Our Unique Gym and Strength and Fitness Training

To the general public, strength training is probably associated with body builders, bulking up, or maybe Olympic lifters. Recently, and largely thanks to Crossfit, the general public have heard and listened to the message that the optimal way to get lean and stay lean is to perform weight training. It is great to see less people associating resistance training with body builders and more with the type of results they were always promised by our industry.

Clients are becoming more inclined towards strength training, metabolic conditioning, kettle-bell training, complexes, and other forms of resistance exercise and are reducing the emphasis on steady state cardio workouts such as long jogs and cycling. This, we feel, is a good thing.

We believe that properly designed weight training can, over time, create more significant physical transformations and health improvements than any other form of exercise that we know of.
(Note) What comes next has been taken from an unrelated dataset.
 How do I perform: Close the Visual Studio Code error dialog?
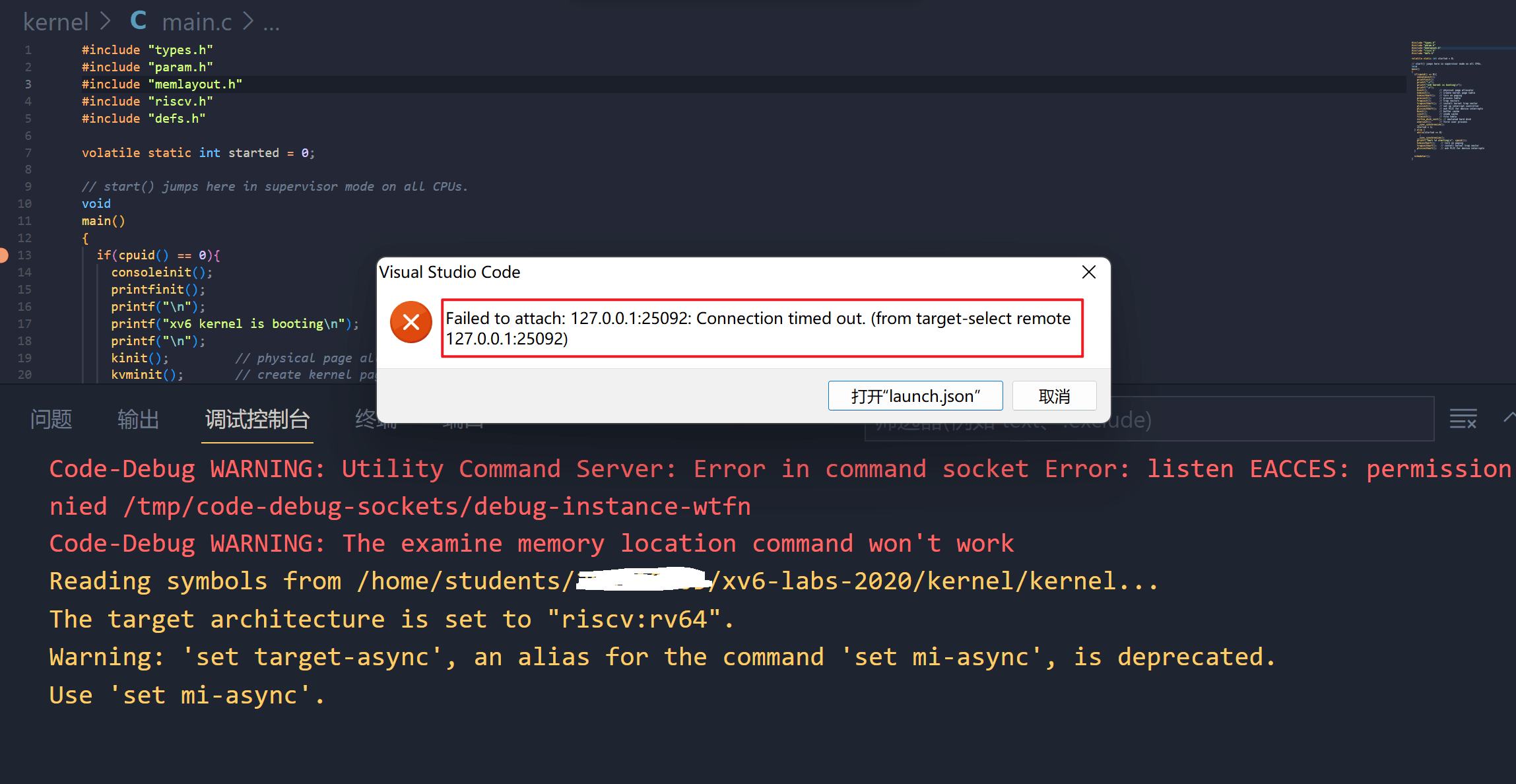point(1088,271)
This training model can be extremely effective but requires more skill, more equipment, more space, and more patience. Train right, train consistently, and train regularly and your achievements would be beyond your best expectations. At Ninth Wave we are driven by that vision for all of our clients.

Don’t expect to see your commercial gyms throwing out treadmills or large group classes any time soon though – their business models couldn’t survive if their clients all performed the type of exercise that really was best for them.
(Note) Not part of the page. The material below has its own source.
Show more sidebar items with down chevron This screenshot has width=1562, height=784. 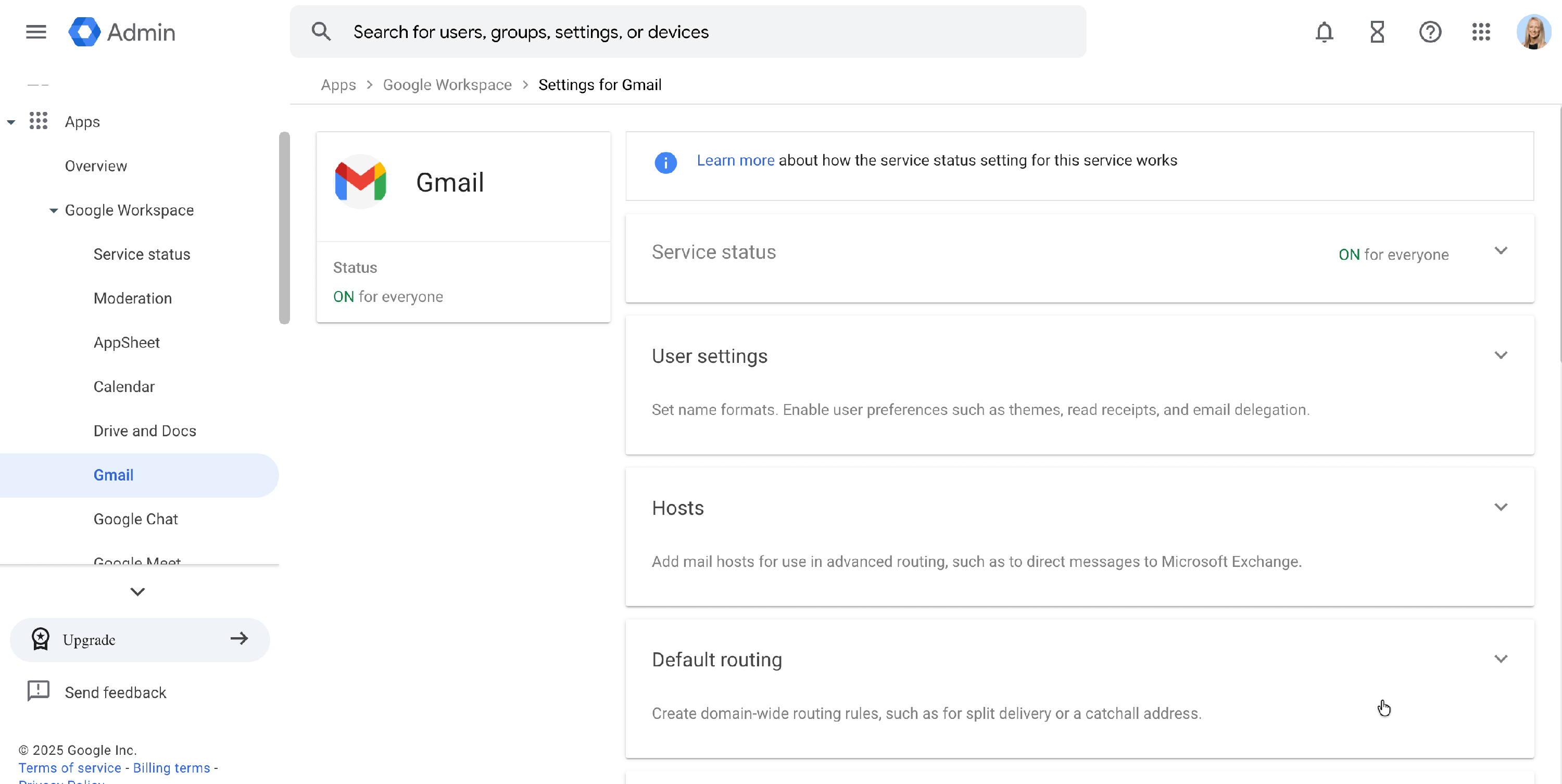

To give you an idea why I believe this to be true: a commercial gym I worked at had approximately 8000 members but only 2000 actively using the facility. This means 3 out of 4 clients were actually subsidizing those people that did turn up. What would happen if every client actually used the gyms 2-3 times per week?

The same gym had 2 squat racks to cater for those members – I can only estimate that maybe only 200 of those members actually used the racks. At Ninth Wave – we have 3 racks, more than 95% of our clients come at least twice per week, and most of them will at some point be in the rack with a bar on their back or in their hands!

When training for fat loss or fitness we typically want to induce some level of metabolic stress and, in an article for Fox News, Nick Tumminello notes that is exactly what can be achieved with metabolic conditioning. Designing, coaching, executing, and progressing these routines is difficult – which is probably why so many people are stuck spinning their wheels on a stationary bike.

At Ninth Wave we believe that clients will be at their fittest, strongest, and at their most healthy after regular weight training. It isn’t a quick fix, it requires patience and a lot of hard work from a good coach and even more from the client. It is fine to take your time and build up slowly and safely – you have your body for the rest of your life and getting it back into optimal shape is the only ‘marathon’ we are interested in.